It’s easy to think of garage rock as muddy, loud, and hard-driving but that’s not the extent of the garage palette by any means. Within the general auspices of a raw sound and humble recording circumstances, a top-notch band can create many kinds of magic, the most reliable, to my ears, being that grounded in melodic flair. (This is something often overlooked: how unerringly melodic a lot of garage rock turns out to be.) And not everything has to be fast and loud. Here we have a singularly satisfying piece of concise, garage-flavored rock’n’roll that launches off a sweet, nostalgic guitar lick (or, interlacing licks) and lopes along with off-handed grace.

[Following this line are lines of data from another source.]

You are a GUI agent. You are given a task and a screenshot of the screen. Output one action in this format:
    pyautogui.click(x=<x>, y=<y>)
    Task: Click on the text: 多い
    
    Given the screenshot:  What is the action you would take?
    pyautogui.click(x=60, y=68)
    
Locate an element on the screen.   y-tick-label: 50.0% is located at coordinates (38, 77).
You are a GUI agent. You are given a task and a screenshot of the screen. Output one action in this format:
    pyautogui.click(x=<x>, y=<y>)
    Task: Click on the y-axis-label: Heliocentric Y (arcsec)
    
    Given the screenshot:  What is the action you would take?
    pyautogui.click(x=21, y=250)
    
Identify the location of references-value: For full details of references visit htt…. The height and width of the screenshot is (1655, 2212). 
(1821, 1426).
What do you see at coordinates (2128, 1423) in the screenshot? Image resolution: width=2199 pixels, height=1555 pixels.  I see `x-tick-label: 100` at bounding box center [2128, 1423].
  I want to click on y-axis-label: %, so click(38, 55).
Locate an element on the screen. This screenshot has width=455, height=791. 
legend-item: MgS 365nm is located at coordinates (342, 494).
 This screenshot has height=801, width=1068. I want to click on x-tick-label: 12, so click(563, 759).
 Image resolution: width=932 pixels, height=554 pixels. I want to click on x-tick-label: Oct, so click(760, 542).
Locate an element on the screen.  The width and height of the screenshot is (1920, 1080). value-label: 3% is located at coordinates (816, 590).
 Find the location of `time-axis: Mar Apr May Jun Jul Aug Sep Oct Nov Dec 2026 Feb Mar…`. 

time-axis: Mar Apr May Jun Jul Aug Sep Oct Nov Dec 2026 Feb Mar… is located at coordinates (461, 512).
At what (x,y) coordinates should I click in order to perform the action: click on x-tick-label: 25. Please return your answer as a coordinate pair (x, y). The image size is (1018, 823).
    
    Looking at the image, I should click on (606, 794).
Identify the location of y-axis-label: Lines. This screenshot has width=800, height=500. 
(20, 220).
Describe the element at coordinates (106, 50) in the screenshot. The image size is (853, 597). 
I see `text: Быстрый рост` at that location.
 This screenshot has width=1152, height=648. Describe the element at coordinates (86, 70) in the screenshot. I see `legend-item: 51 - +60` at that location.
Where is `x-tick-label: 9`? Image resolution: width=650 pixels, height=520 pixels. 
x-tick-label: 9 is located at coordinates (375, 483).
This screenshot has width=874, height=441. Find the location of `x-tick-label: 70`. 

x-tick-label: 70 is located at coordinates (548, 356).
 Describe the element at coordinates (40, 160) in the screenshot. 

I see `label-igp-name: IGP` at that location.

“Shoot My Mouth Off” hinges musically and viscerally on the major-to-minor modulation on which verse turns to chorus (first heard at 0:55); it’s here that the song’s generous embrace of rock’n’roll past and present feels most emphatic, here where singer Shane Herrell glides across the subtle threshold of greatness. Don’t miss the bass line’s important punctuation marks in the chorus, and note too that Herrell is the bass player. Bands with singing bass players, in my experience, often give us beautifully textured songs. And Bread & Butter sport a lineup I don’t think I’ve seen before: a foursome in which neither guitar player sings; not only does bassist Herrell take lead vocals but drummer Mason Lowe sings back-up. Don’t underestimate the musical value of this arrangement.
Bread & Butter is from Seattle, with five songs released to date. You can hear them all on the band’s web site. “Shoot My Mouth Off” dates back to February, and is available as free and legal MP3 via KEXP, which is where I first heard this.